Here is the snippet:

import ray
import ray.util
ray.util.connect('<Host>:<Port>')

import modin
import modin.pandas as pd

columns_names = [
        "trip_id", "vendor_id", "pickup_datetime", "dropoff_datetime", "store_and_fwd_flag",
        "rate_code_id", "pickup_longitude", "pickup_latitude", "dropoff_longitude", "dropoff_latitude",
        "passenger_count", "trip_distance", "fare_amount", "extra", "mta_tax", "tip_amount",
        "tolls_amount", "ehail_fee", "improvement_surcharge", "total_amount", "payment_type",
        "trip_type", "pickup", "dropoff", "cab_type", "precipitation", "snow_depth", "snowfall",
        "max_temperature", "min_temperature", "average_wind_speed", "pickup_nyct2010_gid",
        "pickup_ctlabel", "pickup_borocode", "pickup_boroname", "pickup_ct2010",
        "pickup_boroct2010", "pickup_cdeligibil", "pickup_ntacode", "pickup_ntaname", "pickup_puma",
        "dropoff_nyct2010_gid", "dropoff_ctlabel", "dropoff_borocode", "dropoff_boroname",
        "dropoff_ct2010", "dropoff_boroct2010", "dropoff_cdeligibil", "dropoff_ntacode",
        "dropoff_ntaname", "dropoff_puma",
    ]
parse_dates=["pickup_datetime", "dropoff_datetime"]

df = pd.read_csv('https://modin-datasets.s3.amazonaws.com/trips_data.csv', names=columns_names,
                    header=None, parse_dates=parse_dates)
devin-petersohn commented 3 years ago

@shossain thanks for the follow up, it appears that Ray has separate objects for the client.

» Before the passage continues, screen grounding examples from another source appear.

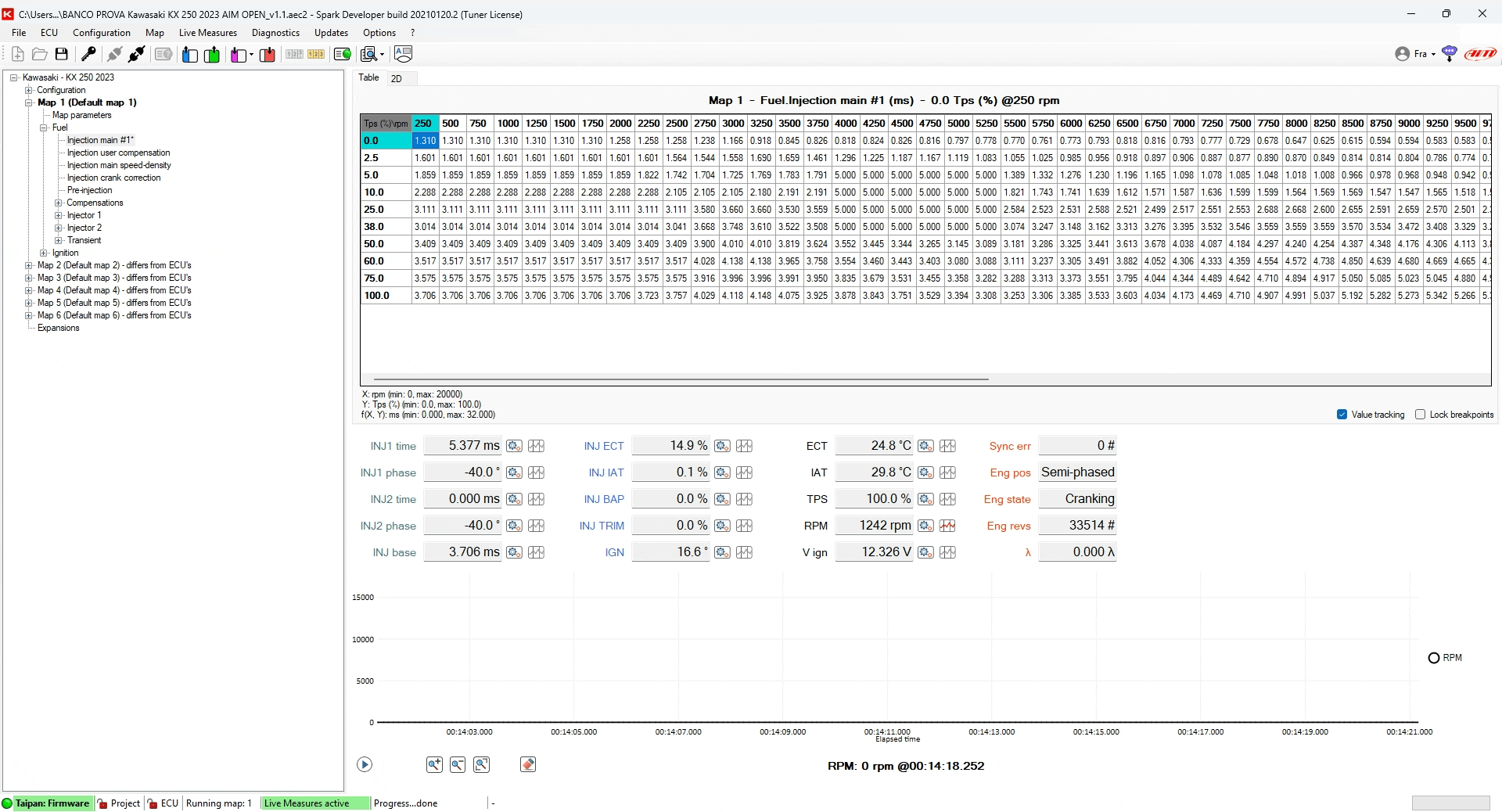Screen dimensions: 1502x812
Task: Select Injection main speed-density in the tree
Action: tap(119, 165)
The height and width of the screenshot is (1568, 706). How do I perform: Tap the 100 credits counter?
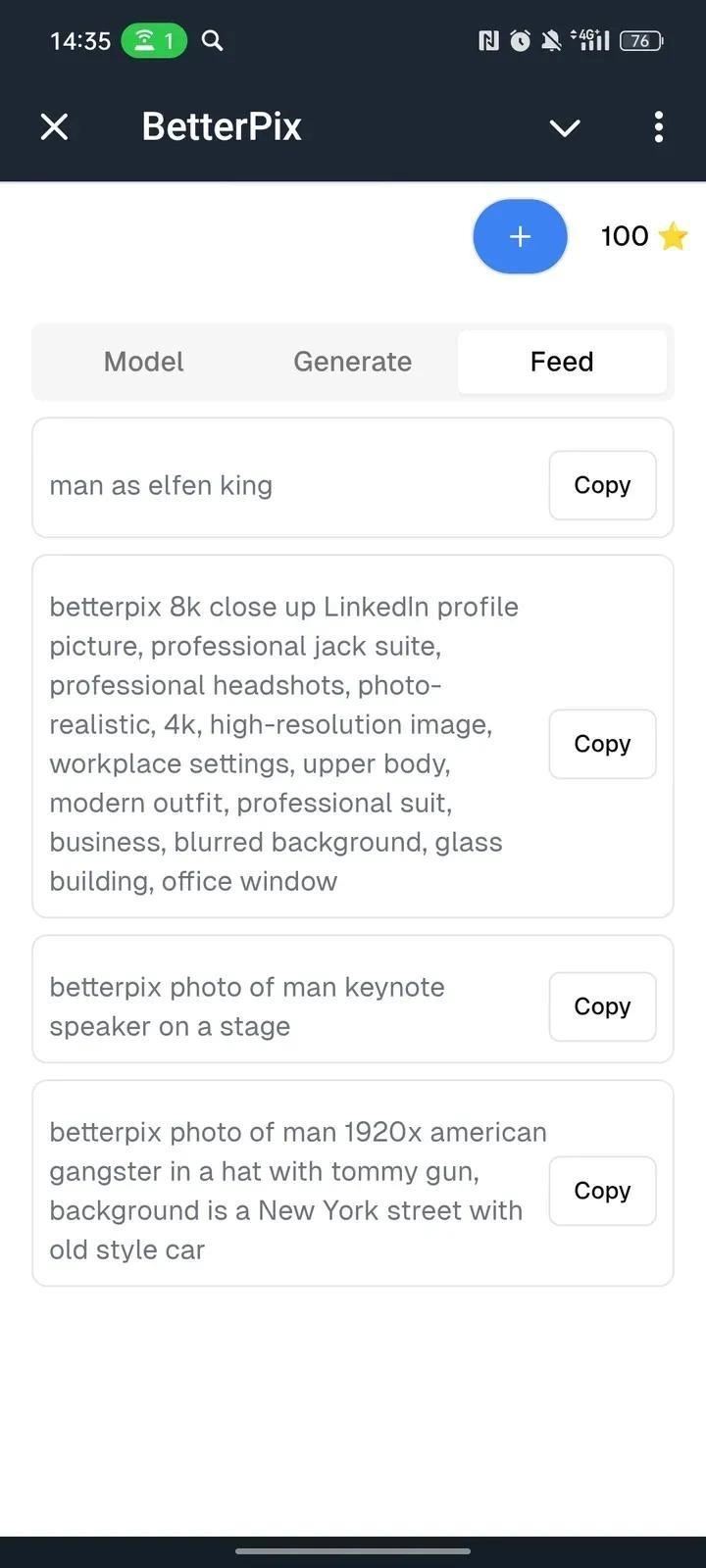coord(625,236)
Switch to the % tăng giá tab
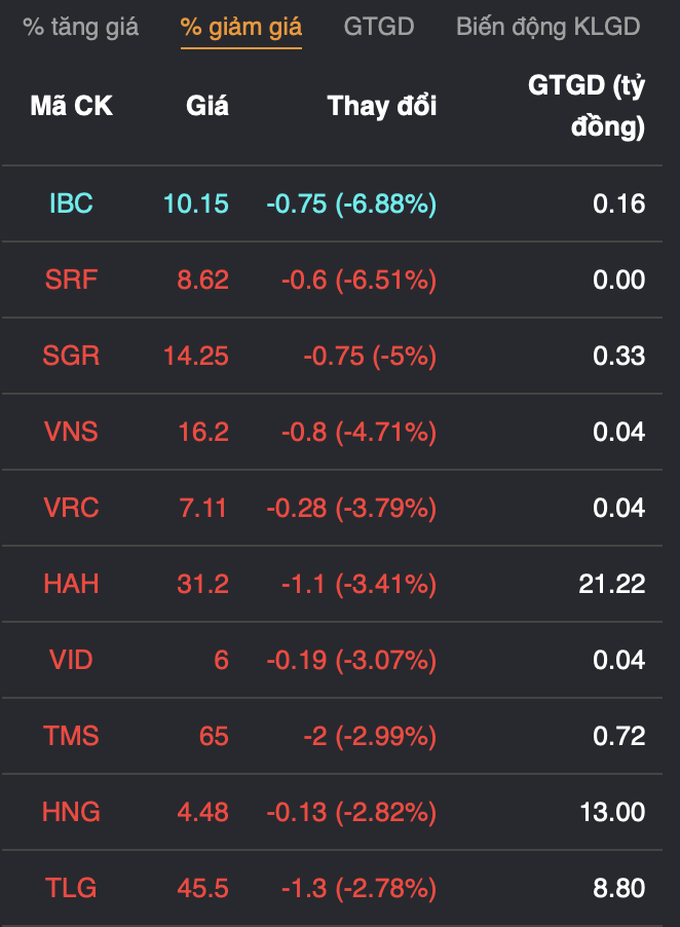This screenshot has width=680, height=927. 80,27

I have opened an issue (ray-project/ray#14042) to track it.

shossain commented 3 years ago

@devin-petersohn: is there a combination of Ray and Modin versions that is sure to work? I am trying to load some data and run some simple analysis.

devin-petersohn commented 3 years ago

The issue is the Client API, which is new. If you create and connect to a Ray cluster without the Client, it will work.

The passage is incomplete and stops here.